» Set exercise A
Please copy the Atlantis II entry word for word, starting with "- Beam: 44 ft" and going on through "DSV Alvin (1984-1996)".
» Set exercise B
Summarize the Atlantis II entry in two sentences.

» Source extract
History

United States
- Name: Atlantis II
- Namesake: RV Atlantis
- Owner: Woods Hole Oceanographic Institution
- Builder: Maryland Shipbuilding and Drydock Company, Baltimore, Maryland
- Cost: USD$ 5m
- Launched: September 8, 1962
- Sponsored by: Dr. Mary Sears
- In service: February 1, 1963
- Out of service: July 23, 1996
- Identification: IMO number: 5029752
- Fate: Sold, 1996

General characteristics
- Length: 210 ft (64 m)
- Beam: 44 ft (13 m)
- Draft: 17 ft (5.2 m)
- Speed: 12 knots (22 km/h; 14 mph)
- Endurance: 45 days
- Boats & landing craft carried: DSV Alvin (1984-1996)

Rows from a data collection
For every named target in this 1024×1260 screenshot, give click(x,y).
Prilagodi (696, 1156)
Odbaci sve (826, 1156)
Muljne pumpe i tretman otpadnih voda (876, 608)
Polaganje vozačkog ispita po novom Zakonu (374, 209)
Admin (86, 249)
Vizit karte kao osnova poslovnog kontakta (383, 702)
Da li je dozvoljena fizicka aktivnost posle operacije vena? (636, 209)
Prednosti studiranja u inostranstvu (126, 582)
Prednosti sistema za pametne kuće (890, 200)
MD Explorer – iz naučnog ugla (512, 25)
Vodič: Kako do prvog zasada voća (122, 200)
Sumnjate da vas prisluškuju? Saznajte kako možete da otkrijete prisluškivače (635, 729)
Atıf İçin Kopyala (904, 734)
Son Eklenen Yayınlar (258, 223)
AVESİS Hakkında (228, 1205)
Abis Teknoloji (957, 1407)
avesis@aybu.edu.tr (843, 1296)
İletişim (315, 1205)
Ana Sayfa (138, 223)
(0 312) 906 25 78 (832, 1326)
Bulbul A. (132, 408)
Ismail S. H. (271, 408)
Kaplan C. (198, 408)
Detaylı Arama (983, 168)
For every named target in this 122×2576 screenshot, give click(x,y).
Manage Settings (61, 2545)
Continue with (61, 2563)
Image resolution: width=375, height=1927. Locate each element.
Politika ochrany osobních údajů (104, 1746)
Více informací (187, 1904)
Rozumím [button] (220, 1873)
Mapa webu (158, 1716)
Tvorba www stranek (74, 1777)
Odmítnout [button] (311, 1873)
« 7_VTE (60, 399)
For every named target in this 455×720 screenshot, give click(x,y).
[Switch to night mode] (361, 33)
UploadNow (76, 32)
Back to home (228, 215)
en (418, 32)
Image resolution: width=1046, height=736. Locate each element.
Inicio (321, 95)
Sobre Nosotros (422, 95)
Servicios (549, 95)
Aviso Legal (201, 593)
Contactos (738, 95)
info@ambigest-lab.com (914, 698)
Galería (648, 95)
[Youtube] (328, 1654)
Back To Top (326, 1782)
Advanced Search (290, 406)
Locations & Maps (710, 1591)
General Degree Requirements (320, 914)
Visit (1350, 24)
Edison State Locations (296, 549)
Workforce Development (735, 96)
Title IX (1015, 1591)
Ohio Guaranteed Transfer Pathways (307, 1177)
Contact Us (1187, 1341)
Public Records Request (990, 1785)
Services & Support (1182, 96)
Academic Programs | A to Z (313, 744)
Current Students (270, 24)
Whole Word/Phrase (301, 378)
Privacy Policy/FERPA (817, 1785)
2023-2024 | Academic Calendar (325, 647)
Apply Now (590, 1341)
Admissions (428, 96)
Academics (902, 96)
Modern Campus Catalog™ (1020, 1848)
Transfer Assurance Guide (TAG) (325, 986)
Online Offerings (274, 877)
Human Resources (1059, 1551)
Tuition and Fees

» Written solution A
- Beam: 44 ft (13 m)
- Draft: 17 ft (5.2 m)
- Speed: 12 knots (22 km/h; 14 mph)
- Endurance: 45 days
- Boats & landing craft carried: DSV Alvin (1984-1996)

» Written solution B
Atlantis II, owned by Woods Hole Oceanographic Institution and built in Baltimore, Maryland, by Maryland Shipbuilding and Drydock Company at a cost of USD$ 5m, was launched on September 8, 1962, and was in service from February 1, 1963, to July 23, 1996, before being sold in 1996. The vessel was 210 ft (64 m) long, had a speed of 12 knots and an endurance of 45 days, and carried DSV Alvin from 1984 to 1996.